Set out the lines below as a numbered list without blank lines, beginning at the line that contains "is (911, 885)." and stopping after the line that contains "(889, 534).".

> Provided material
•••••

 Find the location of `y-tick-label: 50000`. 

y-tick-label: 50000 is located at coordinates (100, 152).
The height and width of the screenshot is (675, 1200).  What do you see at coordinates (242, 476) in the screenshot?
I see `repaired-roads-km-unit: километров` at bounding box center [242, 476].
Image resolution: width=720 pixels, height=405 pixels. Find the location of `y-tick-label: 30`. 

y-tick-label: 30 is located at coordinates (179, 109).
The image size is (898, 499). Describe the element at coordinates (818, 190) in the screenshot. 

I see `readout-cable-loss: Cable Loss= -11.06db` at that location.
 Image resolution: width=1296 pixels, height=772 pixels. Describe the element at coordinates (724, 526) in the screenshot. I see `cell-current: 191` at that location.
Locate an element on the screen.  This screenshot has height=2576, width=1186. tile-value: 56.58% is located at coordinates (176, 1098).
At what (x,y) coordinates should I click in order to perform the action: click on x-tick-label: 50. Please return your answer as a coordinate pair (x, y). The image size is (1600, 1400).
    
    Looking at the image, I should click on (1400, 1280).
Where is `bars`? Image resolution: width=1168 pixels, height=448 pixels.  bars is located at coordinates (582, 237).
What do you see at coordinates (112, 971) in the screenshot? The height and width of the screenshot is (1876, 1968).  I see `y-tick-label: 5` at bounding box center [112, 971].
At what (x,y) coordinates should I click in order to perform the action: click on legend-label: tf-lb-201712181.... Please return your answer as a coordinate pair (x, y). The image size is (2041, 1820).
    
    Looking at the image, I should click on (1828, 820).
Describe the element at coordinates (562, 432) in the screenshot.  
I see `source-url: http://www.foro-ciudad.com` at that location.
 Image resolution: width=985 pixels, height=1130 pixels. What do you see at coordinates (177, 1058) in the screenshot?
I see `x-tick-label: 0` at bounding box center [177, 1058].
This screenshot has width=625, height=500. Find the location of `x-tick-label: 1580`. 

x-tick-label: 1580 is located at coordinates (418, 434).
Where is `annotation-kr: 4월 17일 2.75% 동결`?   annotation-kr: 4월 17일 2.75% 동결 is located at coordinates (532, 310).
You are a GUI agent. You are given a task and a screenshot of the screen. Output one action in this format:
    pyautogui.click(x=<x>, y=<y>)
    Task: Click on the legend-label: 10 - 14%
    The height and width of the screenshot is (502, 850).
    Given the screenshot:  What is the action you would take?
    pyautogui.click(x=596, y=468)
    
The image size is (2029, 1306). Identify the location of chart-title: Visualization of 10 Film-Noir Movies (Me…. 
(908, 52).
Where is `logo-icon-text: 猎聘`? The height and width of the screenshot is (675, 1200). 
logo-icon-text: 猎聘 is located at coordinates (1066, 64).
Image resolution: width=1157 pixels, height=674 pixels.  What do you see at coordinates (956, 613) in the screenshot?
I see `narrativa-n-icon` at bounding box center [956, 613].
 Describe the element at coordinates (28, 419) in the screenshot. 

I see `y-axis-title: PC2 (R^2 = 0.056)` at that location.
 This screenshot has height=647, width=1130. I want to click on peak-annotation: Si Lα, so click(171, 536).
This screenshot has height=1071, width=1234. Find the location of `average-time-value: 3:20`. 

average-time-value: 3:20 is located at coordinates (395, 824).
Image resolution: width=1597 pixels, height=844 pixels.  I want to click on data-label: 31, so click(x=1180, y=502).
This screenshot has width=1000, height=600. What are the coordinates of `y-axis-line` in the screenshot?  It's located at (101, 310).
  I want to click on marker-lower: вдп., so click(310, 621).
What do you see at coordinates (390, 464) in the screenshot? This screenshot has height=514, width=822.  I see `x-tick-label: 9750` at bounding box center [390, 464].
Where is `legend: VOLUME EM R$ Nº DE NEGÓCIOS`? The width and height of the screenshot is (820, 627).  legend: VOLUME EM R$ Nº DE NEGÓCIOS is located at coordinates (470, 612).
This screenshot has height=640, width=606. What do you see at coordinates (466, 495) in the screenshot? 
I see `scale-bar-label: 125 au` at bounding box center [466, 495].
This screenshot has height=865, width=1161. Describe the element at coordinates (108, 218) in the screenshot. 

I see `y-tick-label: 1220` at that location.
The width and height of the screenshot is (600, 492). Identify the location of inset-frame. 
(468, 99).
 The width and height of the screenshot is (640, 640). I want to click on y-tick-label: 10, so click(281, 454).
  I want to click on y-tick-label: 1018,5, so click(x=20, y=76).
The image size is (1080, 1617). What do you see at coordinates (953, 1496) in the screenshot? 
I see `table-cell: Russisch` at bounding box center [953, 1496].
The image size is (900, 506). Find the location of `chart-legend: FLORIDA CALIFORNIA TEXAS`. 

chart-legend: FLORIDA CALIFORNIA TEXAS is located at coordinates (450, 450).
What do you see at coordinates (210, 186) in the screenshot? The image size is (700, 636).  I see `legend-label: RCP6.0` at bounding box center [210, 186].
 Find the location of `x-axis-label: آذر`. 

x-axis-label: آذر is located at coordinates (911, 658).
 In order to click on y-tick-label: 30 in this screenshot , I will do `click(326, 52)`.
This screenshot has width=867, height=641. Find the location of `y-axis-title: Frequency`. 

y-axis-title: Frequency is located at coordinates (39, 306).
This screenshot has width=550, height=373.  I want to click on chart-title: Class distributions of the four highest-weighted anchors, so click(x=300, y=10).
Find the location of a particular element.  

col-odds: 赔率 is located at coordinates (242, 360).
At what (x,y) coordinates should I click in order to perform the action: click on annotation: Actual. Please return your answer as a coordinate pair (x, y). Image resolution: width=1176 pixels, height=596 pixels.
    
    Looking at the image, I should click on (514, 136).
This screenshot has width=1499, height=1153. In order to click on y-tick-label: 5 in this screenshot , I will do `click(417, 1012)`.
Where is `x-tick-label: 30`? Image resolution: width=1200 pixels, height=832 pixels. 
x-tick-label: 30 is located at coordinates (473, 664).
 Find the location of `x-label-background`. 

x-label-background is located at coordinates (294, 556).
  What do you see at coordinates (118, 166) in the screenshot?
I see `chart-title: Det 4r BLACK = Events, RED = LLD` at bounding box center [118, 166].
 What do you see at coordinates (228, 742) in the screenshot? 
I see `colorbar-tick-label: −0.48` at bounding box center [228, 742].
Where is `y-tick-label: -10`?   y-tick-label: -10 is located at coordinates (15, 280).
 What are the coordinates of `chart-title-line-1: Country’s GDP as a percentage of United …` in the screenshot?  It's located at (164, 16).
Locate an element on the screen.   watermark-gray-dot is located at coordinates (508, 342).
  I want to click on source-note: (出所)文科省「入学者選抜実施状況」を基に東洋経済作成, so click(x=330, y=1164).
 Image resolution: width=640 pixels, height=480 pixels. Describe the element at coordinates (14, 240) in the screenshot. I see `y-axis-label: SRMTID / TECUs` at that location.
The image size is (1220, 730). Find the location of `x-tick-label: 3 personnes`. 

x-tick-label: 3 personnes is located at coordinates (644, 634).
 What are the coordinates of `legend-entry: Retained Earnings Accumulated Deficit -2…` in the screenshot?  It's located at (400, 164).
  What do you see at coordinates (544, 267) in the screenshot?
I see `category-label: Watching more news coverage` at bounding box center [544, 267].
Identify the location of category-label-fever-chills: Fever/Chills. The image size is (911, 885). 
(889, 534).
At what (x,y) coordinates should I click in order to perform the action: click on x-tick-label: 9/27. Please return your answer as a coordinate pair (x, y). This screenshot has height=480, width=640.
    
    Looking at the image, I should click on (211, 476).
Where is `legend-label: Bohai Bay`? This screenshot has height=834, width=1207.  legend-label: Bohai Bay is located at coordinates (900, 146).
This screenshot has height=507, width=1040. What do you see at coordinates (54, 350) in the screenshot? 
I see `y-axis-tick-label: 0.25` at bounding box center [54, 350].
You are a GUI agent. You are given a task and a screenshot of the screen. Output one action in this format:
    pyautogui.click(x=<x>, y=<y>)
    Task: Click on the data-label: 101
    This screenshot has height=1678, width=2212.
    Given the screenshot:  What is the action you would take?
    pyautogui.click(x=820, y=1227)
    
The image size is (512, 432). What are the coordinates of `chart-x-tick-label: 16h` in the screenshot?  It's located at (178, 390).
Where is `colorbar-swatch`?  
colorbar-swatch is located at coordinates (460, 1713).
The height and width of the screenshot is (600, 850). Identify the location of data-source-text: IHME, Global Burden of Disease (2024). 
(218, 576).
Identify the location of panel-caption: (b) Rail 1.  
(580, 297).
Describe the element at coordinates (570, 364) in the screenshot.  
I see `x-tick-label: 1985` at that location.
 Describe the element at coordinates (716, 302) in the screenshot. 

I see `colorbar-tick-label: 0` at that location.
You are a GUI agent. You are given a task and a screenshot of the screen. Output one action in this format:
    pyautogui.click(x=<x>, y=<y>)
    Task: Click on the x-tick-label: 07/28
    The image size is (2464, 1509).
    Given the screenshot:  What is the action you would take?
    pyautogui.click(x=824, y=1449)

•••••

> Solution below
1. Identify the location of category-label-fever-chills: Fever/Chills. The image size is (911, 885). 
2. (889, 534).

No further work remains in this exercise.